Now it’s time for one last walk. Roy likens hiking around Mars to tramping through Arizona in a beekeeping outfit, but it’s what he came here for, right? Isn’t that the grand dream: exploring an alien planet? Yet Roy’s thoughts remain tethered to Earth. In earlier issues, we glimpsed Roy’s courtship with Candace. We saw them marry and survive the storm that destroyed their town. In Traveling To Mars #10, Mark Russell returns us to Eufaula, Alabama, in the year of our Lord, 2024.

Roy and Candace live in a FEMA trailer. Thanks to his job at the pet store, he’s filled their trailer with animals. Candace wants to start their family. Roy wants to wait to have children. Hey, aren’t animals family? The choices he makes define their relationship. Candace argues that life will try to curtail your potential, but he can’t embrace bigger dreams. Ultimately, Roy achieves his career goal, but at too great a cost.

Mark Russell forges a link between Roy and Vera in Traveling To Mars #10. Life consigned the rover to the scrap heap, just as it threw Roy’s marriage onto the rocks. Both seek meaning and purpose in their lives. Like Roy, Vera cared for others and became a leader. As with Candace, the rover’s journey will continue, while Roy’s will end.

Art

Roberto Meli begins and ends Traveling To Mars #10 with Roy confronting Vera and the other surviving rovers. He divides the remainder of the tale between life on Earth and Roy’s final morning in the shuttle. Roy looks charmingly ridiculous in his cowboy hat as he sits at a table and eats his fake steak with one hand. Meli portrays the purposelessness of his mission and life in one glimpse of the town Roy left behind. He also shows us a final sketch from Roy’s notebook, as the lone Human on Mars commits his thoughts on the meaning of life to paper.

Under the glowing starfield, Roy sleeps in his illuminated shuttle. Sunrise fills the sky with red. Light streams through the shuttle windows. Like Leopold and Albert, Chiara Di Francia paints the shuttle interior in blue and orange. Highlights and shadows convey individuality to wall tiles and interior furnishings. I don’t know its origin, as I’ve not followed this series since its inception, but a child’s handprint-turkey drawing on yellow paper sparks the most vibrant color in Roy’s present.

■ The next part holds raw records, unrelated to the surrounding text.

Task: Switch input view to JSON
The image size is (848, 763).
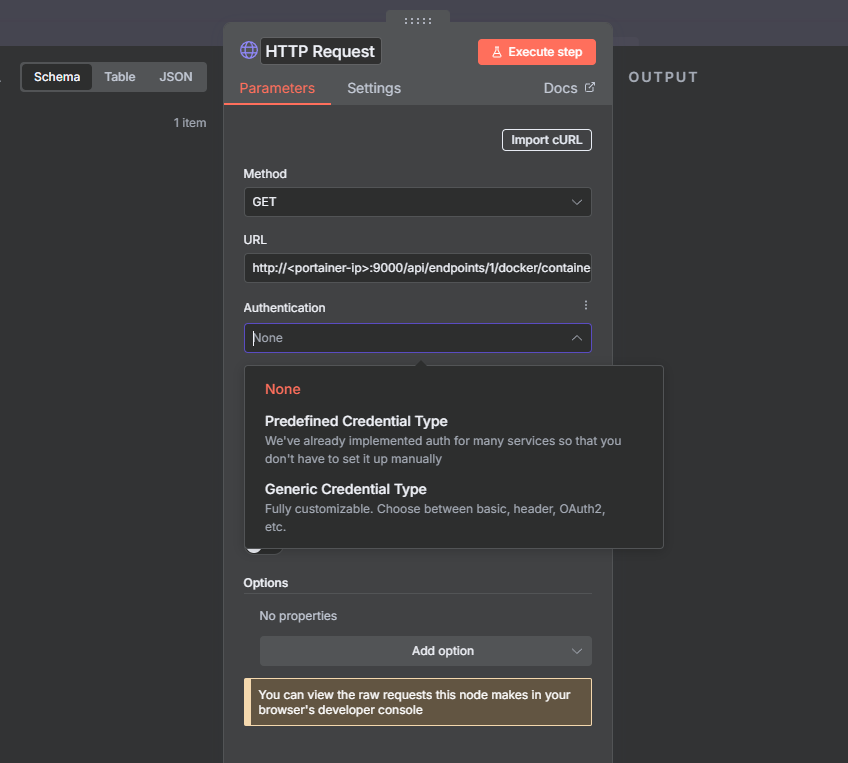Action: pyautogui.click(x=176, y=77)
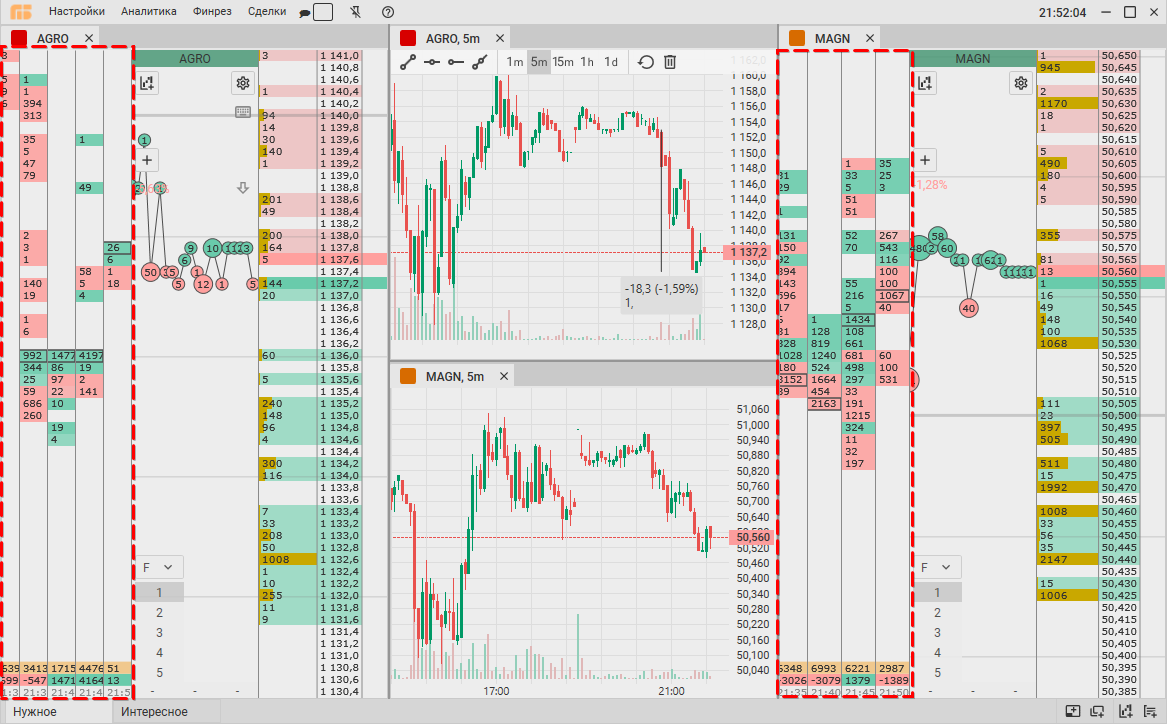Click the add chart icon in MAGN panel

click(925, 83)
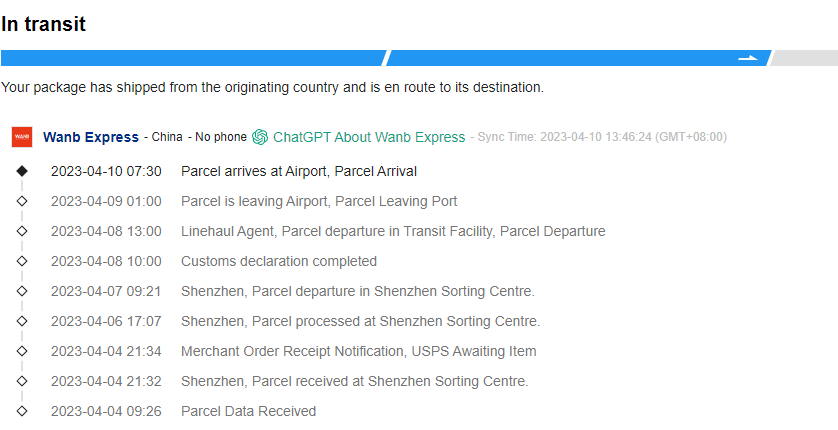The image size is (838, 430).
Task: Click the first blue progress bar segment
Action: pos(192,58)
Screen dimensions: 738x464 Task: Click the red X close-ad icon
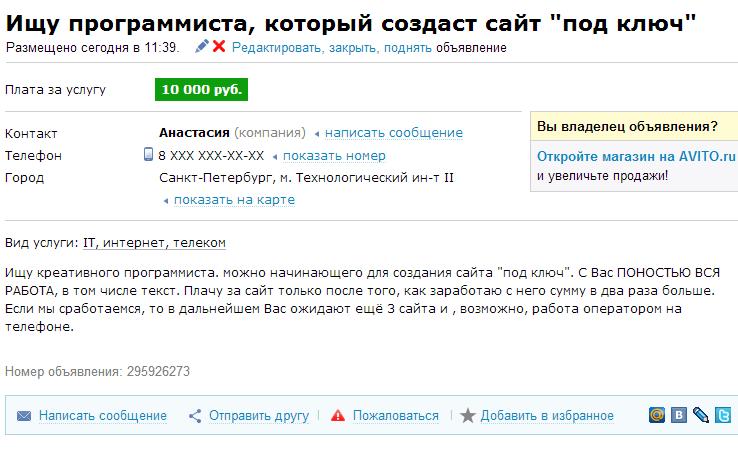[x=219, y=46]
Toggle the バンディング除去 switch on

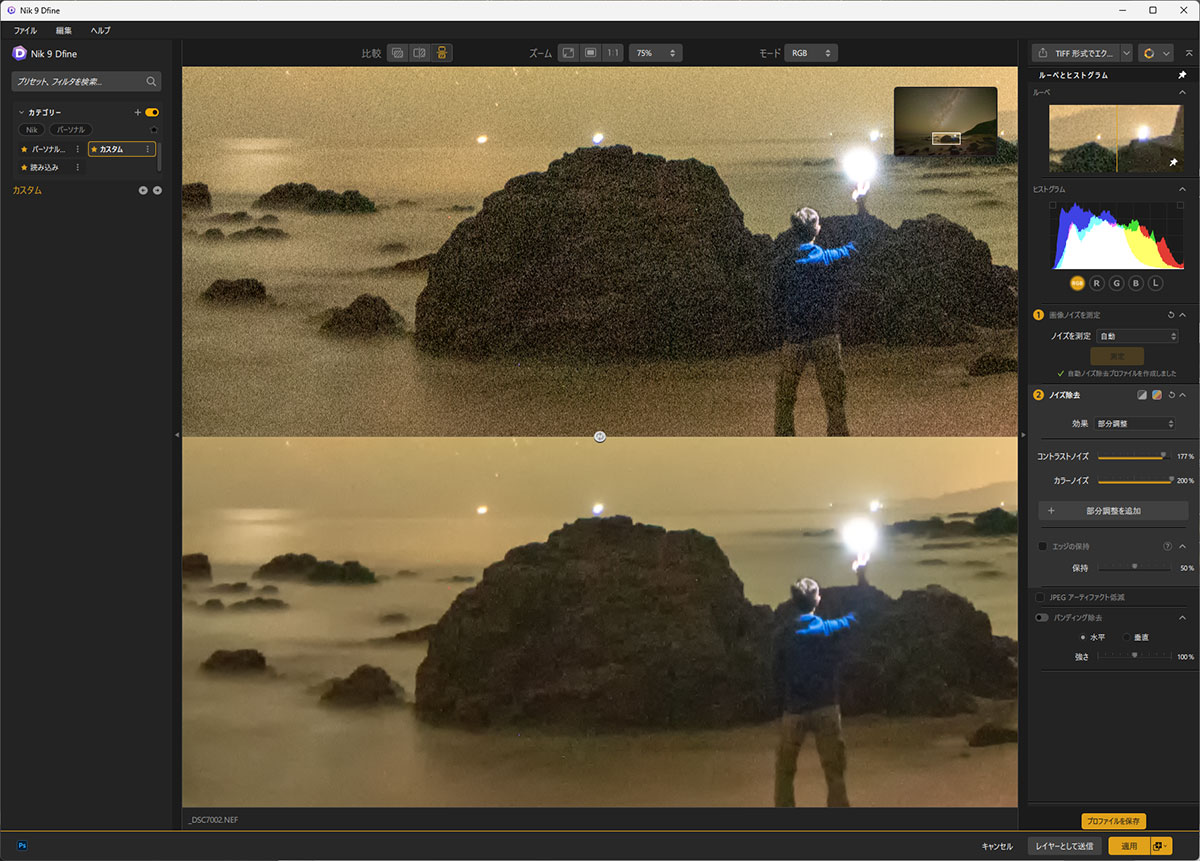[1042, 618]
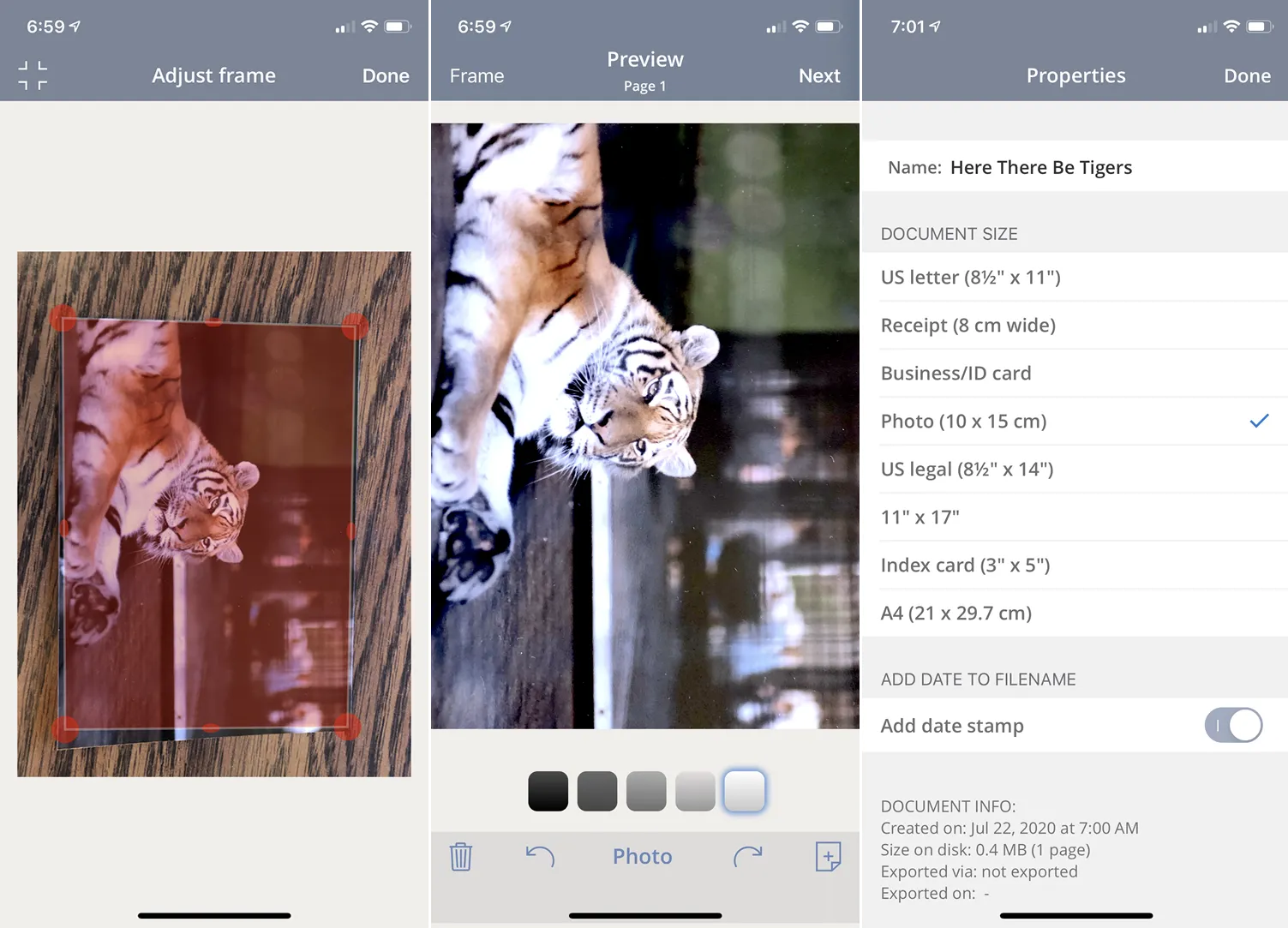Image resolution: width=1288 pixels, height=928 pixels.
Task: Open the Photo filter mode selector
Action: tap(642, 856)
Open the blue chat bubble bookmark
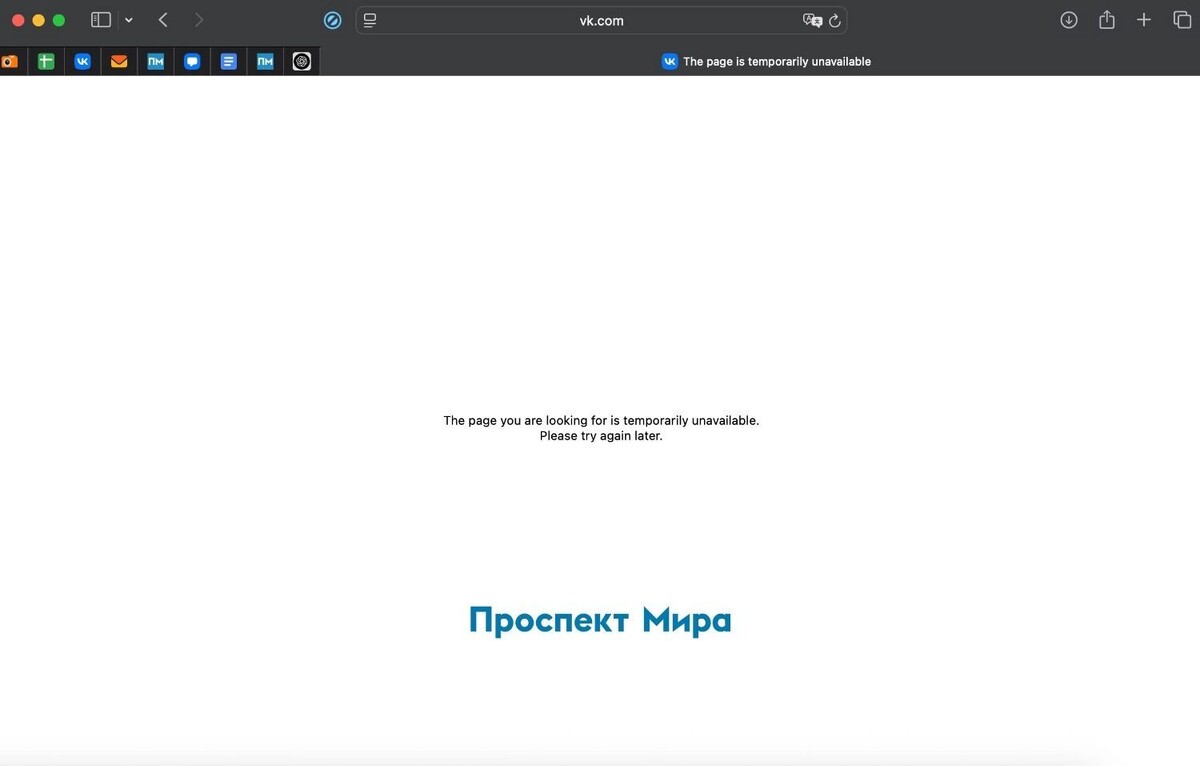This screenshot has width=1200, height=766. point(192,61)
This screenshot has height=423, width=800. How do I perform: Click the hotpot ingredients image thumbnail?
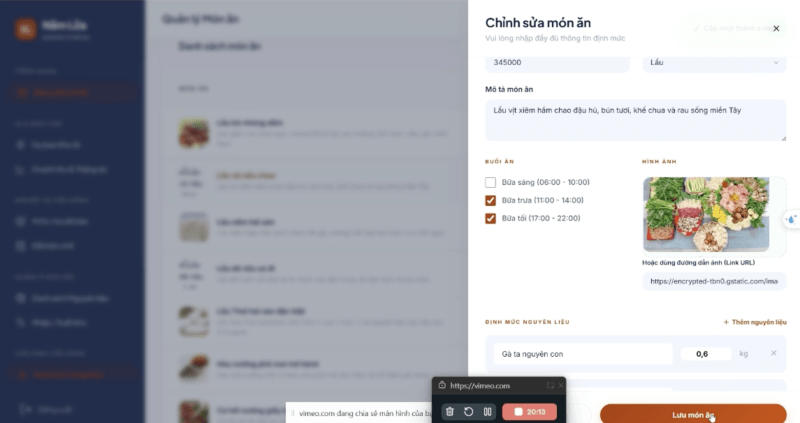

Mattia Gentili relates Roy’s reminiscences with uppercase black letters in white dialogue balloons. The yellow/orange narrative boxes—which match the faded color schemes of life back on Earth—feature small lowercase handprinted font. Gentili fills tan paper strips with tiny lowercase handprinted font in Traveling To Mars #10. The coloring of the tiny lettering seems faded, closer to brown than black. A solitary sound effect announces something unexpected that brings a sense of completeness to Roy’s final day. Thanks to Ablaze Publishing and Arancia Studio for providing this copy for review.

Final Thoughts

Bittersweet and satisfying, Traveling To Mars #10 delivers a poignant reminder to live our lives to the fullest, cherish those closest to us, and nourish others’ beliefs and values.